Edmar Bacha, a Brazilian economist, applied the label "Belindia" to his own country in the 1970s. Belindia combines Belgium, a small and rich modern country, with India, a large and poor one.
Apartheid South Africa was even more Belindia than Brazil: a small, white rich country within a large, black, poor one. Whites lived even better than in Belgium, since they could hire cheap servants from their own India. South Africa was the second most unequal economy in the world after Brazil. But the racial injustices that drove this inequality were vastly more poisonous. This legacy of injustice has duly shaped post-apartheid South Africa.
Members of groups previously excluded from South Africa’s Belgium promptly entered it. This reduced inequality between whites and blacks, while increasing it among blacks. Yet today pre-tax inequality is as high as 20 years ago – and is the world’s highest. Those in its Belgium are taxed more heavily, in order to transfer resources to those in its India.
Life expectancy
Public spending has doubled in the past decade in real terms, with large rises in education, health and social protection. Access to electricity, water and sanitation has improved. Life expectancy is close to 60 and infant mortality has fallen sharply.

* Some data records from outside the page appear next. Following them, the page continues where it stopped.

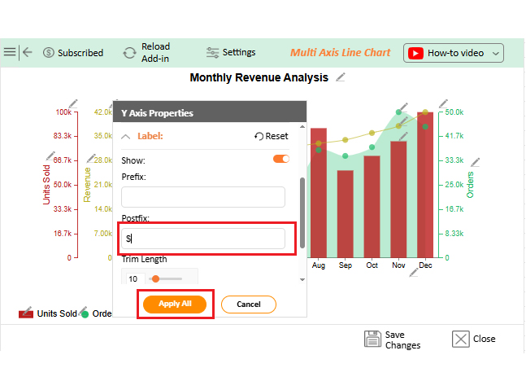Click the Subscribed dollar icon
Image resolution: width=526 pixels, height=390 pixels.
[49, 53]
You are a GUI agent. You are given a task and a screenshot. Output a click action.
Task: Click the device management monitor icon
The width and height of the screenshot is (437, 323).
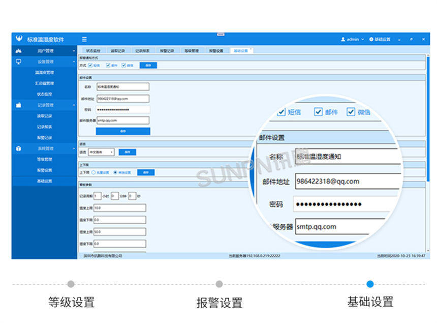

These choices were both inevitable and right. But neither insertion of a favoured few into the modern economy nor the transfer of resources to the rest can solve the country’s problems. Worse, it cannot even continue on its present path.
The potential rate of economic growth is down to 2 per cent. There is a structural fiscal deficit of close to 4 per cent of gross domestic product, while government debt has risen from 22 per cent of GDP in 2008-09 to 44 per cent this year. At 33 per cent of GDP, government spending is high for a middle-income country.
So what are the options? There seem to be three. First, the country could seek to stabilise the status quo. This would mean managing the political fallout of a slow-growing, unequal economy blighted by unemployment and racial inequities. Worse, groups with the most votes would have the worst deal. This cannot be workable.
Second, politics could take a populist turn as politicians make promises of a better life to the discontented at the expense of the contented. But this would make policy increasingly negative-sum: losses imposed on the successful would exceed gains for the less so by an ever-rising margin. Zimbabwe has demonstrated the folly of such an approach. But political entrepreneurs will choose it. Julius Malema of the opposition Economic Freedom Fighters is already doing so. The government will meet the threat by raising its own bids.
Faster growth
The third approach would be to adopt policies for faster, employment-generating growth. Harvard’s
Ricardo Hausmann
notes powerfully that “if South Africa had a labour force employment ratio similar to
Latin America
, employment in South Africa would be higher by 66 per cent”.
This shows how far South Africa is falling short of what is needed. But faster growth of today’s modern economy, even if feasible, would never generate the jobs the country needs.
Fifteen years ago, I argued that the least bad option would be to allow the Indian parts of the country to develop under appropriate prices (including low wages). To accelerate growth there, the government would need to focus investment and subsidies upon it. One possibility might be to turn parts of the country into free economic zones. In essence, South Africa would do what China did under Deng Xiaoping: build a new economy around the old one.
Improved profitability
The question is whether it is possible for politics to shift from an increasingly negative-sum orientation to a positive-sum one. The gains from growth must go to the disadvantaged. That is evident. But for that to work, there must be not only more growth, but also the right kind of growth.
The present difficulties of the economy, notably the collapse of the rand (down more than a fifth in real terms since 2010) are an opportunity. This should improve the profitability of production for exports including of tourism. It would be wise for South Africa to follow other countries and intervene in foreign currency markets, if necessary, to keep the exchange rate competitive. Fiscal policy should be used in support of such a strategy.
These are, however, just details. The fundamental point is that if the country does not shift to a path of faster, employment-generating growth, the populist disaster seems increasingly inevitable. It may be too late to make the needed switch, particularly with president Jacob Zuma at the helm. But the stagnation and high unemployment of today are a politically unsustainable combination. Change will come. Let it be in the right direction.